#### [Objectif de l'exercice]
Dans le texte sur la représentation du génocide, remplacez « sujétion » par « dépendance » et recopiez tout le passage, depuis « Cette forte convergence, proprement » jusqu'à « les conflits présents. ».

#### [Texte cité]

▬▬▬▬▬▬▬▬▬▬

C’est là un point d’importance qui continue à diviser. Nombre d’écrits énoncent diversement l’impossible-à-dire qui serait attaché par nature à ces violences. Et du « constat » on glisse à la prescription : ne vous avisez pas de tenter de dire, sinon pour dire que cela ne se peut. A moins, bien sûr, de vous en tenir au témoignage. Il est singulier que, de ceux à qui on a refusé le statut d’être humain, les victimes, on fasse interdiction posthume de les constituer en sujet d’un dire ou d’un représenter tendant à réparer symboliquement ce déni.
Décréter « indicible » ou « irreprésentable » le génocide, c’est lui conférer un statut transcendantal. Comme s’il ne s’agissait pas d’un acte posé par des humains. Rien de ce qui est humain n’est interdit ou hors d’atteinte du champ artistique. « Ce que l’homme a noué, l’homme doit pouvoir le dénouer » dit Bee Bee Bee dans Rwanda 94. Et sinon l’homme, qui alors ?
« En ayant décrété d’emblée comme inappropriées voire au mieux comme réductrices les approches économiques, politiques, scientifiques, du génocide, il ne reste plus que le diable et la part obscure que chacun porte en soi. L’événement commence ainsi à échapper à l’histoire et entre dans le domaine de la lutte éternelle du Bien et du Mal. C’est presque dire qu’à vouloir en prévenir le retour de cette façon, on annonce déjà la résurgence du monstre » (Rwanda 94, note d’intention 1998).
Cette forte convergence, proprement idéologique, entre une vision du génocide « impensable », l’esthétique naturaliste des fictions, et la sacralisation du témoignage direct et non contextualisé, provoque essentiellement une relation de sujétion émotionnelle au phénomène. Elle ne nous arme en rien dans les conflits présents.
Est-ce à dire que beauté ou émotion nous sont suspectes quand il s’agit d’écrire après le génocide ? En aucun cas évidemment. Mais elles émanent du processus même de la réparation symbolique, elles n’en sont pas l’objectif. Nazim Hikmet a écrit : « les chants des hommes sont plus beaux qu’eux-mêmes »… Le génocide, forme extrême de la hideur humaine collective, exige un chant d’une beauté in-ouïe, un chant tout ensemble comme un cri et comme un silence, le chant de la pensée, du deuil et de la révolte, un doux chant de guerre, le chant des morts qui ne dorment pas.
 
Jacques DELCUVELLERIE In Revue Europe
 
 
[1] Cf. Georges Banu : « Rwanda 94, un événement », in Alternatives Théâtrales 67/68.
[2] On peut bien sûr penser aux modèles de « Ste Jeanne des abattoirs » et des « Visions de Simone Machard » de Bertolt Brecht. Le texte expose un peu plus loin l’environnement dramaturgique de Rwanda 94.  
[3] Rwanda 94 commence par 55 minutes de témoignage direct d’une rescapée. C’est dire que nous ne sous-estimons nullement la valeur du témoignage dans la réparation envers ceux qui se sont tus.

▬▬▬▬▬▬▬▬▬▬

#### [Données enregistrées]
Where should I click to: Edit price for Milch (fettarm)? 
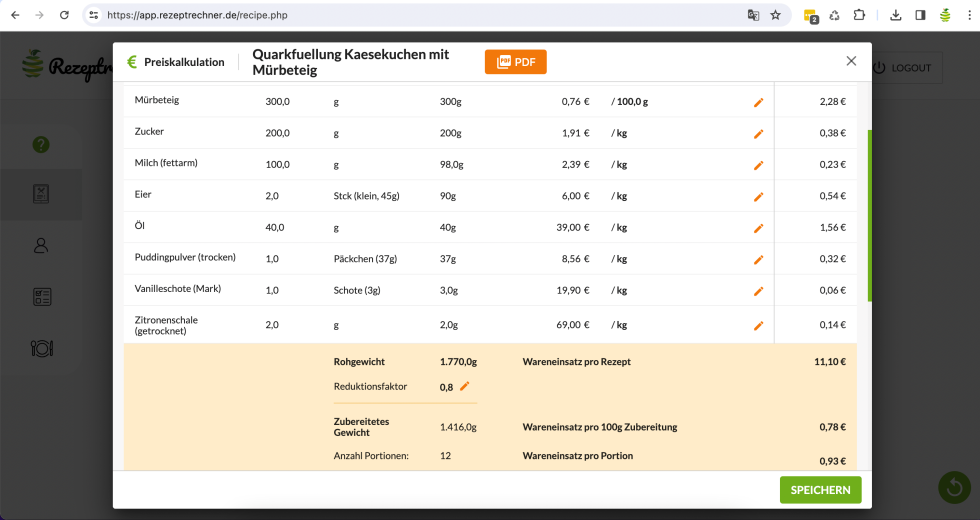(758, 165)
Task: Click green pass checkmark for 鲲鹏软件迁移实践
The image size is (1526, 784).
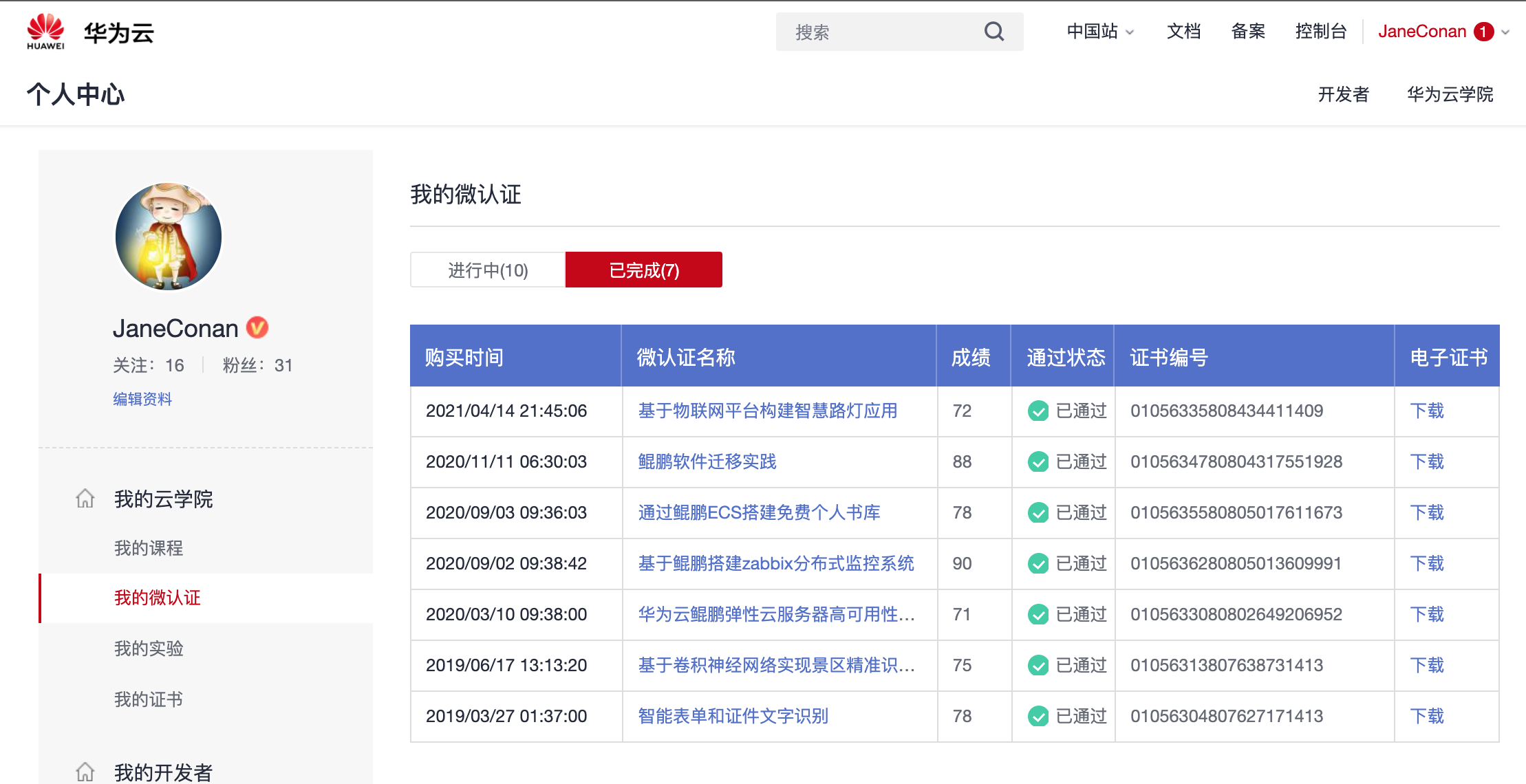Action: [x=1038, y=461]
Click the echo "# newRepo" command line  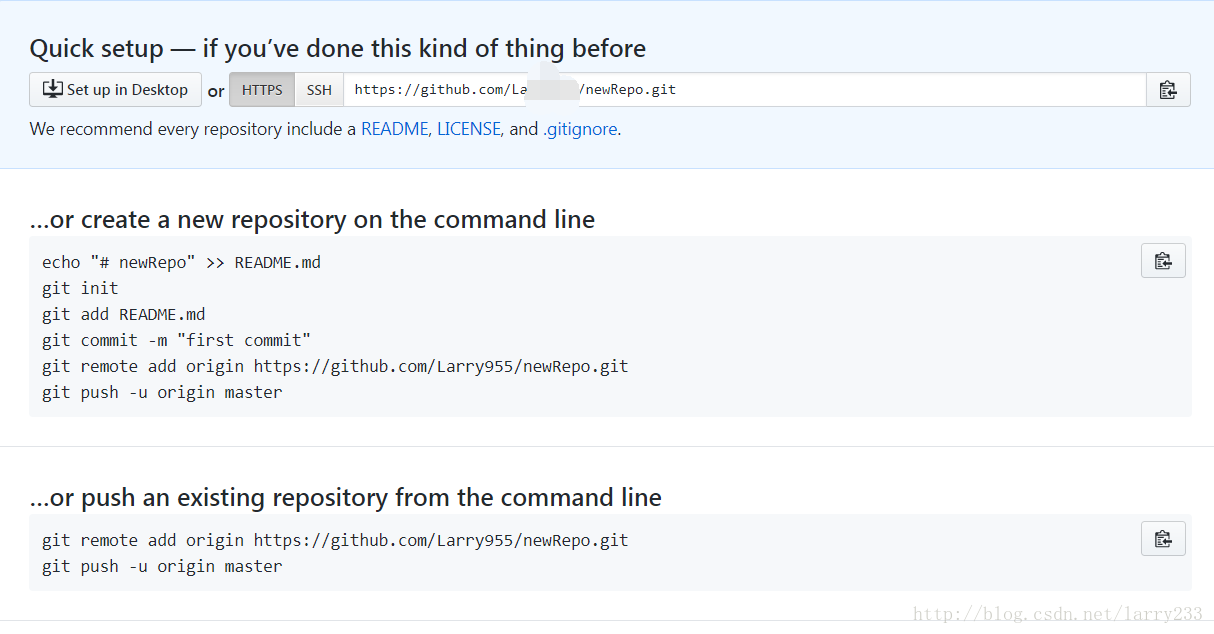pos(181,262)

▬▬▬▬▬▬▬▬▬▬

#### [Exercice corrigé]
Cette forte convergence, proprement idéologique, entre une vision du génocide « impensable », l’esthétique naturaliste des fictions, et la sacralisation du témoignage direct et non contextualisé, provoque essentiellement une relation de dépendance émotionnelle au phénomène. Elle ne nous arme en rien dans les conflits présents.